**AVAILABLE DATA**
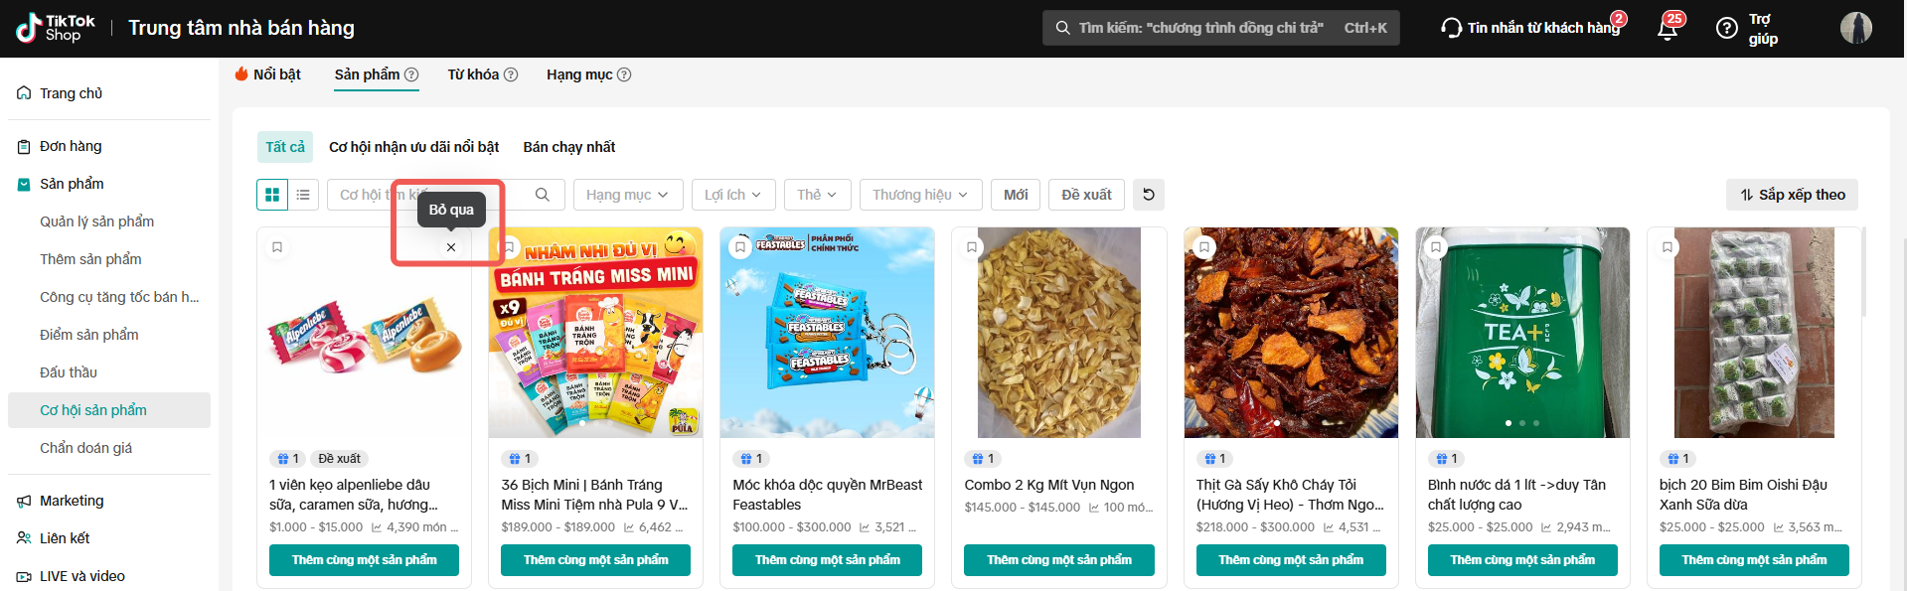Open Quản lý sản phẩm in sidebar
Image resolution: width=1907 pixels, height=591 pixels.
96,222
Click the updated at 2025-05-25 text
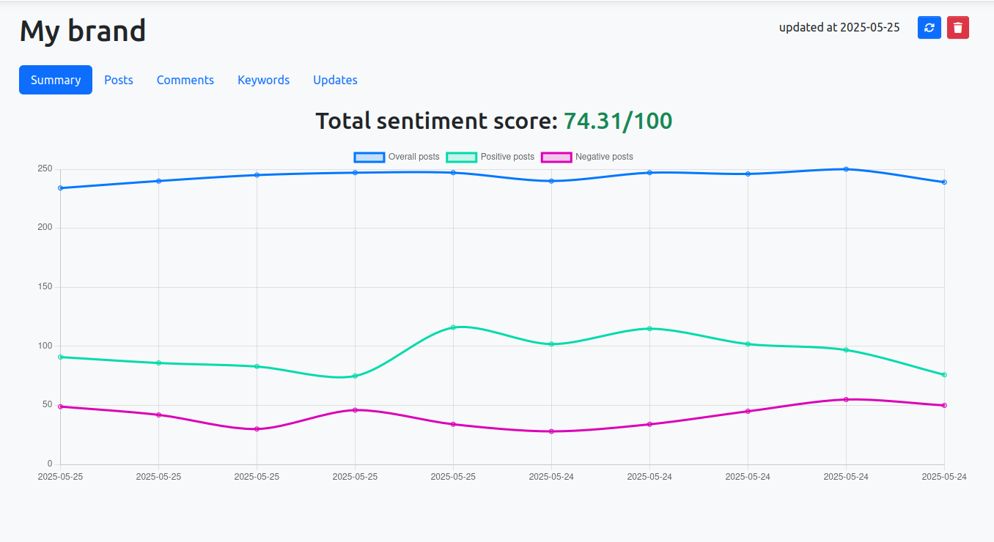The height and width of the screenshot is (542, 994). pos(839,27)
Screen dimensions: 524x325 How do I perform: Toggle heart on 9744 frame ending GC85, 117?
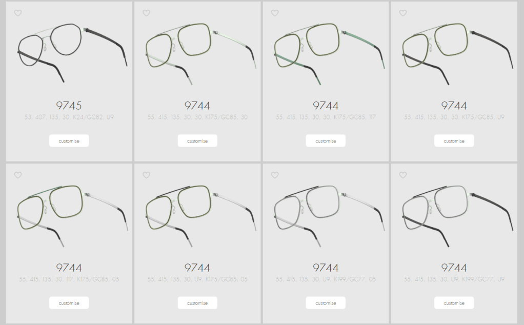pos(275,13)

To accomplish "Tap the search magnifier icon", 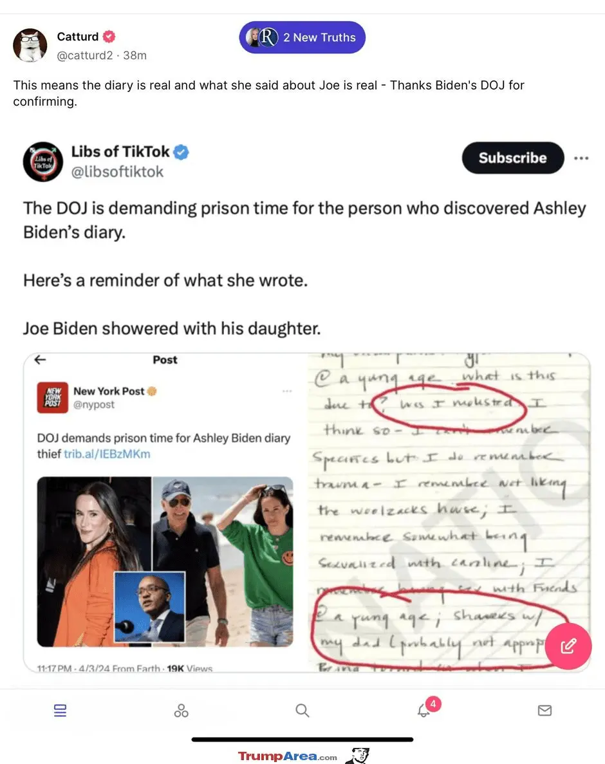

**HOW TO COMPLETE THIS TASK**
The answer consists solely of the lines from the one holding "Click the updated at 2025-05-25 text" through the last line of the entries above, set down verbatim, without any pictures.

**FINISHED EXERCISE**
Click the updated at 2025-05-25 text
The height and width of the screenshot is (542, 994). pos(839,27)
Screen dimensions: 524x325 How do I perform: Toggle heart on 9744 frame ending GC85, 117?
pos(275,13)

To accomplish "Tap the search magnifier icon", 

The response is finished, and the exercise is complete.